:: Material shown
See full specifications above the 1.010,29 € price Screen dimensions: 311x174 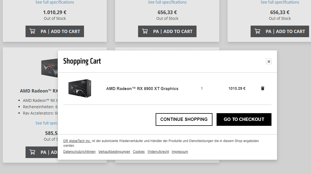coord(55,2)
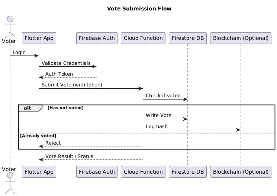This screenshot has height=196, width=277.
Task: Click the bottom Flutter App participant box
Action: pos(39,172)
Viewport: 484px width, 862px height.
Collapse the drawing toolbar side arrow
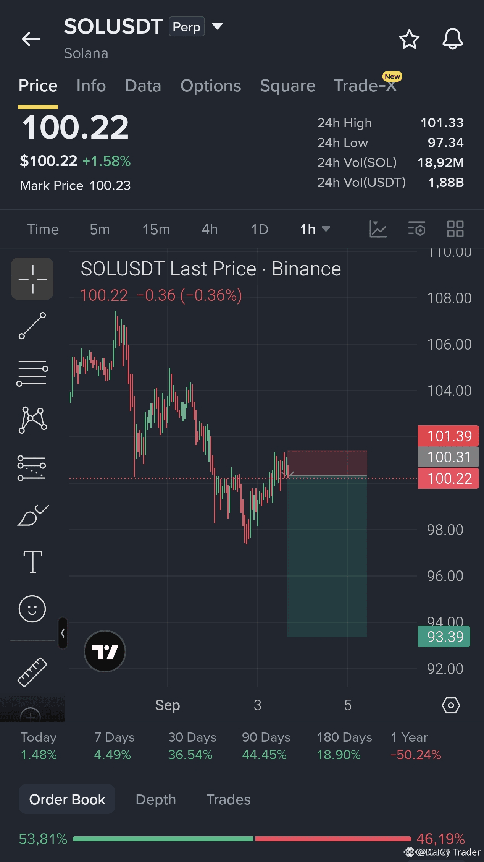click(63, 633)
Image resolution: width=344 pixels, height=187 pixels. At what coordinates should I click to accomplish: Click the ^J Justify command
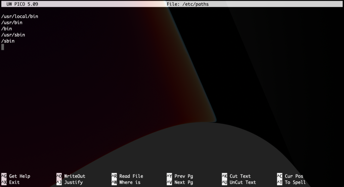pyautogui.click(x=70, y=182)
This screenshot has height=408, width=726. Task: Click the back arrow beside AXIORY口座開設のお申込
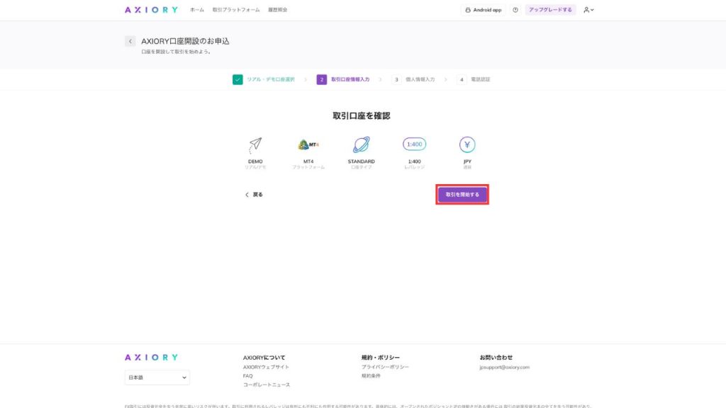pyautogui.click(x=130, y=41)
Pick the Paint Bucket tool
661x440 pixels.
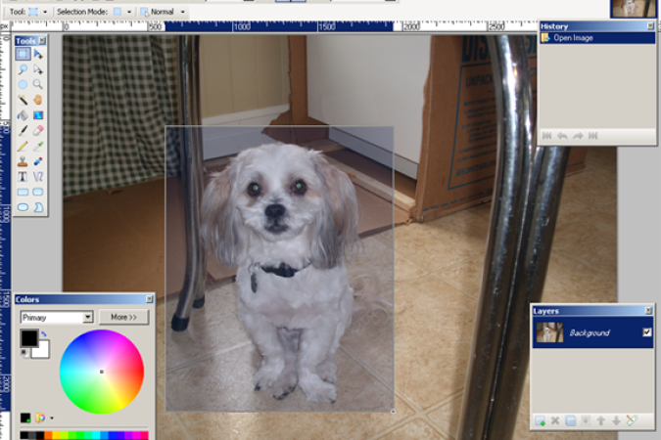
::::
__Problem to work on__. Rewrite the lines from the line with "This screenshot has height=408, width=726." through the end of the records, changing "back arrow" to "return arrow" and keeping everything else the same. Leave the pictures out.

__Solution to this task__.
This screenshot has height=408, width=726. Task: Click the return arrow beside AXIORY口座開設のお申込
pyautogui.click(x=130, y=41)
Pick the Paint Bucket tool
661x440 pixels.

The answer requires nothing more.